DIRECTIONS FOR THIS TASK: An identical copy of all the records is what the answer must contain.

Segment Open

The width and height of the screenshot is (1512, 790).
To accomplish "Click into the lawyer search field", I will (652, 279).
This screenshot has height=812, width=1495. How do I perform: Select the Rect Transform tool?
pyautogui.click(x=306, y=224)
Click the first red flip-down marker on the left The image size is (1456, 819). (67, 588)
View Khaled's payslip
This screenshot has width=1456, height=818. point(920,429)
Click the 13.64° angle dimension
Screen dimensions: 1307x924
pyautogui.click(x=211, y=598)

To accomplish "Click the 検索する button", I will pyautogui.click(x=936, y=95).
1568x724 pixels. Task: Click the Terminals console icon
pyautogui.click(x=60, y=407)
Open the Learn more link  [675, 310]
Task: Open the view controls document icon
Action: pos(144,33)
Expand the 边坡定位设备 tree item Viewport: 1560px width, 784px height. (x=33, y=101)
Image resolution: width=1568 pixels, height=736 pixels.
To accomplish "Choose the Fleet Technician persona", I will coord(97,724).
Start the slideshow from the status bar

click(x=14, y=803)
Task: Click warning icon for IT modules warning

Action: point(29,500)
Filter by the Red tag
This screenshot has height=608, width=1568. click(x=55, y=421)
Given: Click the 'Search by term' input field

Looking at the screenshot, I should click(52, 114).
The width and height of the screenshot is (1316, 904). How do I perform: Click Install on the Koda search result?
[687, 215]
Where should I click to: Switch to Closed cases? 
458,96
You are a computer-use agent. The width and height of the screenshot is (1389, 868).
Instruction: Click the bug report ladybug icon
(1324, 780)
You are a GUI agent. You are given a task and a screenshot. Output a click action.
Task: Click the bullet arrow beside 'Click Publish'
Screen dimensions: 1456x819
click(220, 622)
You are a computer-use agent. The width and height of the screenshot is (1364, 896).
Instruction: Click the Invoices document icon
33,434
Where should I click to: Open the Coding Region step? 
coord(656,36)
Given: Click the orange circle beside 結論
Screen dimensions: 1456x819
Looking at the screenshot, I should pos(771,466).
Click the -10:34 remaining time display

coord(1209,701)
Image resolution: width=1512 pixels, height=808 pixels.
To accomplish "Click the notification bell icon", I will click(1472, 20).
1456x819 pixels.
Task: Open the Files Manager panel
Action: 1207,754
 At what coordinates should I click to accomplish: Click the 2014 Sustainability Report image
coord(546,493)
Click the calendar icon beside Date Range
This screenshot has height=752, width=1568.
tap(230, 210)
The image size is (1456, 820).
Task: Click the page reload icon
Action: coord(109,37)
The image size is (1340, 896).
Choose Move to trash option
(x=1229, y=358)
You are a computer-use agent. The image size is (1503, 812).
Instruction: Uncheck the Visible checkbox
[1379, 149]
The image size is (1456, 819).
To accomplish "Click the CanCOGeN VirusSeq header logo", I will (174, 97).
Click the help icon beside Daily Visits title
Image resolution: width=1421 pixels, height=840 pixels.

Segment Closed

SOLUTION FOR THIS EXERCISE:
The width and height of the screenshot is (1512, 790).
To accomplish "Click into the lawyer search field", I will (652, 279).
This screenshot has height=812, width=1495. How do I perform: Select the Rect Transform tool?
pyautogui.click(x=306, y=224)
Click the first red flip-down marker on the left The image size is (1456, 819). (67, 588)
View Khaled's payslip
This screenshot has width=1456, height=818. point(920,429)
Click the 13.64° angle dimension
Screen dimensions: 1307x924
pyautogui.click(x=211, y=598)

To accomplish "Click the 検索する button", I will pyautogui.click(x=936, y=95).
1568x724 pixels. Task: Click the Terminals console icon
pyautogui.click(x=60, y=407)
Open the Learn more link  [675, 310]
Task: Open the view controls document icon
Action: pos(144,33)
Expand the 边坡定位设备 tree item Viewport: 1560px width, 784px height. (x=33, y=101)
Image resolution: width=1568 pixels, height=736 pixels.
To accomplish "Choose the Fleet Technician persona", I will coord(97,724).
Start the slideshow from the status bar

click(x=14, y=803)
Task: Click warning icon for IT modules warning

Action: point(29,500)
Filter by the Red tag
This screenshot has height=608, width=1568. click(x=55, y=421)
Given: Click the 'Search by term' input field

Looking at the screenshot, I should click(52, 114).
The width and height of the screenshot is (1316, 904). How do I perform: Click Install on the Koda search result?
[687, 215]
Where should I click to: Switch to Closed cases? 
458,96
You are a computer-use agent. The width and height of the screenshot is (1389, 868).
Instruction: Click the bug report ladybug icon
(1324, 780)
You are a GUI agent. You are given a task and a screenshot. Output a click action.
Task: Click the bullet arrow beside 'Click Publish'
Screen dimensions: 1456x819
click(220, 622)
You are a computer-use agent. The width and height of the screenshot is (1364, 896).
Instruction: Click the Invoices document icon
33,434
Where should I click to: Open the Coding Region step? 
coord(656,36)
Given: Click the orange circle beside 結論
Screen dimensions: 1456x819
Looking at the screenshot, I should pos(771,466).
Click the -10:34 remaining time display

coord(1209,701)
Image resolution: width=1512 pixels, height=808 pixels.
To accomplish "Click the notification bell icon", I will click(1472, 20).
1456x819 pixels.
Task: Open the Files Manager panel
Action: 1207,754
 At what coordinates should I click to accomplish: Click the 2014 Sustainability Report image
coord(546,493)
Click the calendar icon beside Date Range
This screenshot has height=752, width=1568.
tap(230, 210)
The image size is (1456, 820).
Task: Click the page reload icon
Action: coord(109,37)
The image size is (1340, 896).
Choose Move to trash option
(x=1229, y=358)
You are a computer-use agent. The image size is (1503, 812).
Instruction: Uncheck the Visible checkbox
[1379, 149]
The image size is (1456, 819).
To accomplish "Click the CanCOGeN VirusSeq header logo", I will (174, 97).
Click the help icon beside Daily Visits title
Image resolution: width=1421 pixels, height=840 pixels.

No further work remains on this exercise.